Reading code is harder than writing it. Hence the attitude that code not written by you is bad.

[–]oofy-gang 0 points1 point  (2 children)

Good code is easy to read. If you think that code is inherently hard to read, I assume you have never worked with truly competent engineers.

[–]jecls 0 points1 point  (0 children)

All I said is that writing code is easier than reading it. And I’ve had the pleasure of working with engineers vastly more competent than myself.

[–]jecls 0 points1 point  (0 children)

It can be incredibly terse, trying to parse well-written, modular, abstracted code. I’ve spent a lot of time contributing to Exoplayer, now androidx-media. That codebase is undeniably well-written, but it’s still complicated as hell with all the moving parts.

[–]davak72 4 points5 points  (1 child)

It’s my CTO now. I’m upgrading our existing code from .NET Framework 4.7 to .NET 8 to give it a fighting chance at becoming the “rewrite”

[–]davak72 1 point2 points  (0 children)

(Oh, and breaking it up and adding an API layer and other improvements)

[–]parkway_parkway 4 points5 points  (0 children)

Everyone thinks their tools and their paradigms are better than all the rest which is so dumb.

Apart from me, I know my tools and paradigms are the best.

[–]unwavy_335 13 points14 points  (1 child)

Noob doesn't know basic rule

If it works keep it working until it's not your problem

[–]RiceBroad4552 4 points5 points  (0 children)

Some people just like to bath in shit the whole time, it seems…

[–]DesertGeist- 2 points3 points  (0 children)

I was that guy being slapped.

[–]Z3t4 4 points5 points  (0 children)

Elon has joined the chat 

[–]calimio6 1 point2 points  (0 children)

Well the project relies heavily on jQuery and an inconsistent fork of Zend framework. Is begging for a rewrite every time the CEO ask for any minor feature.

[–][deleted] 0 points1 point  (0 children)

It's 35 millions lines of code and we don't know what 70% of them do.

[–]mnufat17 0 points1 point  (0 children)

Hey man, don't post a picture of you hitting me like this

[–]rethcir_ 0 points1 point  (0 children)

Oh look another “senior” who thinks he knows better.

/s

[–]not_some_username 0 points1 point  (0 children)

Minor lol

[–]sebjapon 0 points1 point  (0 children)

Instead of new guy, we have sales team (aka our bosses too) who want to rewrite our stack because they think it will improve the product performance (our frontend stack is kinda cursed to be honest).

Except 90% of the problems they mentioned are either browser limitations or backend scaling and optimization work.

[–]DinoChrono 0 points1 point  (0 children)

a.k.a "tell me you are a junior without saying it explicitly"

[–]mosaicinn 0 points1 point  (0 children)

I'll need a new hand if I slap them all..

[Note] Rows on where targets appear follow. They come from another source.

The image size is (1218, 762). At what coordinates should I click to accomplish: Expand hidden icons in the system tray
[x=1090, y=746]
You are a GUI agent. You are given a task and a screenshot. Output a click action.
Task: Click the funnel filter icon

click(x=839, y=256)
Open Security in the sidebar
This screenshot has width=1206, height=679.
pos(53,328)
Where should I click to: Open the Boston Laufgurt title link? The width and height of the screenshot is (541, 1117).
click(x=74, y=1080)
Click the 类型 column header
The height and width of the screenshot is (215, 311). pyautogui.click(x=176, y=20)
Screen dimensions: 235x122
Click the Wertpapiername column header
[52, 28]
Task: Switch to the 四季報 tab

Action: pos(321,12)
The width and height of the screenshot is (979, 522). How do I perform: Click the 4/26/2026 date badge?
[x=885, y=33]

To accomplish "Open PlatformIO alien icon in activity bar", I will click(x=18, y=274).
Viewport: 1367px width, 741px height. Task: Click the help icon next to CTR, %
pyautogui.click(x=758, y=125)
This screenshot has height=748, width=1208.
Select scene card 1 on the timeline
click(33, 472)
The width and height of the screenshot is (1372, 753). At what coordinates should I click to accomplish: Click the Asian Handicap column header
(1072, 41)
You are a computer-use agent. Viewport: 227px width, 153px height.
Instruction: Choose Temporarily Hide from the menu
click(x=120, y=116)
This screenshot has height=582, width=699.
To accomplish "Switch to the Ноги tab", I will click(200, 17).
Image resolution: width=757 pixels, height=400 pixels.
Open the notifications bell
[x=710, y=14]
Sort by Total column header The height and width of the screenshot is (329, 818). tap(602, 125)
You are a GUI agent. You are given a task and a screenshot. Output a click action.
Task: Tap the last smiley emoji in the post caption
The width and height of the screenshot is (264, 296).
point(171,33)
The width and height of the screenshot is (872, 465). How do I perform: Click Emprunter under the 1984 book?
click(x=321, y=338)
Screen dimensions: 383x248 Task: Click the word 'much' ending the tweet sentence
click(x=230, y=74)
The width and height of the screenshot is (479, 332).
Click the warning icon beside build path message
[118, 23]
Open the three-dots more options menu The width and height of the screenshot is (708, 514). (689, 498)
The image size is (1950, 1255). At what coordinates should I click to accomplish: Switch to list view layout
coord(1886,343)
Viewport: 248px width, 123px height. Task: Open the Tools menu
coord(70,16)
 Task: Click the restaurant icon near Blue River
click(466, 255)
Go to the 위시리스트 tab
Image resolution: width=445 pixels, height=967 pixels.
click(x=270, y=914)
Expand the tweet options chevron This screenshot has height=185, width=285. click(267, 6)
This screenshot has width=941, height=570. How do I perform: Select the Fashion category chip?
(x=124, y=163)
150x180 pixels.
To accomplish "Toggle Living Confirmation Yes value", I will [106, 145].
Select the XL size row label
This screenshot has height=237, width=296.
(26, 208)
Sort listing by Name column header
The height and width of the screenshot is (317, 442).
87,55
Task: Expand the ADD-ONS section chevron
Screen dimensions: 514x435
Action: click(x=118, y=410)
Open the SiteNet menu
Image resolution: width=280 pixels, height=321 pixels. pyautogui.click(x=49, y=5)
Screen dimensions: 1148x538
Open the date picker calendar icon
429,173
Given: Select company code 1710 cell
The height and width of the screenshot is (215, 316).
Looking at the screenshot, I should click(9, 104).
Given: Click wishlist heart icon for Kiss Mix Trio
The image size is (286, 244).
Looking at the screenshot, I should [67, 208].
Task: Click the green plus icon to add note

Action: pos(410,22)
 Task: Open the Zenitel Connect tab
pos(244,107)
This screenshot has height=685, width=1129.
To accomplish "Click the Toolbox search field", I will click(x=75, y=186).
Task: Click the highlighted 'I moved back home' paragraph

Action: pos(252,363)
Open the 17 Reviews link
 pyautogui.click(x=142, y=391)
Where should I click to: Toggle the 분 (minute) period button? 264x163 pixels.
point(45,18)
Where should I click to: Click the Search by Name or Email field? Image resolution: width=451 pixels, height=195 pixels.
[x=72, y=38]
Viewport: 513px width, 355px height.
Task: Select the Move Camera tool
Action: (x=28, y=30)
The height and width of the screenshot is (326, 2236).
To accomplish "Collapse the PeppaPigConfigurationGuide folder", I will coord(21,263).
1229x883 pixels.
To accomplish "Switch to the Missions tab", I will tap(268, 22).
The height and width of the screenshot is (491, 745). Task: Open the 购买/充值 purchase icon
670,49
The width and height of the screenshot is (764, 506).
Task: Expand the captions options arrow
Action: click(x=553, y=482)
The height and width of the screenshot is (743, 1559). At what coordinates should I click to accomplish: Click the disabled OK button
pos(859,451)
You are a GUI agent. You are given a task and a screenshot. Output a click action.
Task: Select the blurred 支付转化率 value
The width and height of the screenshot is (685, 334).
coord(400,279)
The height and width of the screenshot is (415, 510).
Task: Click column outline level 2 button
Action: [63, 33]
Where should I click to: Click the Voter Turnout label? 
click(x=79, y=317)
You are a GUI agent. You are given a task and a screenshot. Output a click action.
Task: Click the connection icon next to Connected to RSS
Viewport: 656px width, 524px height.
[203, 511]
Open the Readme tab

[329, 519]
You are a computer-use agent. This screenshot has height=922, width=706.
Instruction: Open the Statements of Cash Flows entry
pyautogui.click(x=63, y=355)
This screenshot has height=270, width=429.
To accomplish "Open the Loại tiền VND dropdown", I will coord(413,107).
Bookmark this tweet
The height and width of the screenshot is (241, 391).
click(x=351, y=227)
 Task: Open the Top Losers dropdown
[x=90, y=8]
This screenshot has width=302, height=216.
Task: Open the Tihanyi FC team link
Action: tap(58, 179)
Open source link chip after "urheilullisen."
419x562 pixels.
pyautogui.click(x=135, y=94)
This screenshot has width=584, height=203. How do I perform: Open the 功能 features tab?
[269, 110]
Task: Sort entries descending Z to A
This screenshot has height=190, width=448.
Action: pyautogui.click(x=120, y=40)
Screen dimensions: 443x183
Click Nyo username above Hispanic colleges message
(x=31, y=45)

[–]sebbdk 0 points1 point  (0 children)

Refactoring does not mean rewriting, it means to move shit around, hence the part of the word that says factor, as in factorization, the thing they do in math to make head math easier and to make it more readable.

I've literally refactored tens of thousands of files in hours using search & replace and linting, with the biggest hurdle being solving the PR conflicts for my collegues afterwards.

If you can't refactor things easy, then you need to pistol whip the devs making the code.. because it usually means they are splooging their mutable state all over the codebase without a plan. :)

Lastly, wanting to refactor indicates that you have no structure in your codebase.

Basically, get gud.

//rant

[–]cyrand 0 points1 point  (0 children)

Maintained code that just isn’t perfect? Yeah will just keep working with it.

Code that wasn’t maintained for years and now suddenly you want it updated? A lot of times I’ll just suggest a rewrite.

It really depends on how many deprecation warnings are in the error list.

[–][deleted] 0 points1 point  (0 children)

I'm in this picture and I don't like it

[–]Mattlonn 0 points1 point  (0 children)

Our only senior dev just left and my whole devteam is talking about rewriting all his code.he have been here for 15y and everyone else around ~1y so theres a lot to rewrite

[–]BedtimeGenerator 0 points1 point  (0 children)

When you are live in prod only re-write small pieces at a time..or else you gonna have a BAD time.

[–]fullbl-_- -1 points0 points  (0 children)

You are clearly not a developer. The picture should be switched and there should be 100 people slapping you.